--- DO THIS ---
Rewrite the material from the line containing "Check Compacter la" through the end of the material, replacing "Snippets" with "Shortcuts" and changing nothing else.
◆ ◆ ◆ ◆ ◆
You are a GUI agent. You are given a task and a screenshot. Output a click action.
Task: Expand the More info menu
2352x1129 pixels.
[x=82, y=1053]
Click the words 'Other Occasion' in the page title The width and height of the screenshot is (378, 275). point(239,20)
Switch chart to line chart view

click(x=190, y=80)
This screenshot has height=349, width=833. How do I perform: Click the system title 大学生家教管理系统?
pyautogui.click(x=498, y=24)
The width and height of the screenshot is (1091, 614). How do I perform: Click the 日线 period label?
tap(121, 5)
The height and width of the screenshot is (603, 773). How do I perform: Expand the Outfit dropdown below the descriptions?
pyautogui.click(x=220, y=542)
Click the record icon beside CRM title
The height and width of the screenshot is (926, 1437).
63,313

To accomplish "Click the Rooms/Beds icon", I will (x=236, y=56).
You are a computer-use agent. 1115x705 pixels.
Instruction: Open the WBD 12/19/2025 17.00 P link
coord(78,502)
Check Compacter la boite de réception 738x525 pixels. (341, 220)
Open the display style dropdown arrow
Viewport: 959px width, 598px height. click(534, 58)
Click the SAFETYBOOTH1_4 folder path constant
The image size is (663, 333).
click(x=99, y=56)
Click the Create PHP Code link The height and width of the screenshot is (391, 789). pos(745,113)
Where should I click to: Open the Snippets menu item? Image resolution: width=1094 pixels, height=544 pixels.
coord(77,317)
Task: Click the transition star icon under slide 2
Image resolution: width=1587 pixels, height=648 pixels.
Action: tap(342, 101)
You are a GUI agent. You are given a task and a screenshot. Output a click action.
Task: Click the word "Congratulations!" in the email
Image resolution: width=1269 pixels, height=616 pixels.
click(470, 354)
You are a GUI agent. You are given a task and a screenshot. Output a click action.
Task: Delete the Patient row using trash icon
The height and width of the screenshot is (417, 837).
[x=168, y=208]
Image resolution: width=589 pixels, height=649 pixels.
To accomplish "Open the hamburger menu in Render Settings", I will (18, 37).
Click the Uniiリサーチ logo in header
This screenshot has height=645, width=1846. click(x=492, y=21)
◆ ◆ ◆ ◆ ◆
--- EXERCISE SOLUTION ---
Check Compacter la boite de réception 738x525 pixels. (341, 220)
Open the display style dropdown arrow
Viewport: 959px width, 598px height. click(534, 58)
Click the SAFETYBOOTH1_4 folder path constant
The image size is (663, 333).
click(x=99, y=56)
Click the Create PHP Code link The height and width of the screenshot is (391, 789). pos(745,113)
Where should I click to: Open the Shortcuts menu item? Image resolution: width=1094 pixels, height=544 pixels.
coord(77,317)
Task: Click the transition star icon under slide 2
Image resolution: width=1587 pixels, height=648 pixels.
Action: tap(342, 101)
You are a GUI agent. You are given a task and a screenshot. Output a click action.
Task: Click the word "Congratulations!" in the email
Image resolution: width=1269 pixels, height=616 pixels.
click(470, 354)
You are a GUI agent. You are given a task and a screenshot. Output a click action.
Task: Delete the Patient row using trash icon
The height and width of the screenshot is (417, 837).
[x=168, y=208]
Image resolution: width=589 pixels, height=649 pixels.
To accomplish "Open the hamburger menu in Render Settings", I will (18, 37).
Click the Uniiリサーチ logo in header
This screenshot has height=645, width=1846. click(x=492, y=21)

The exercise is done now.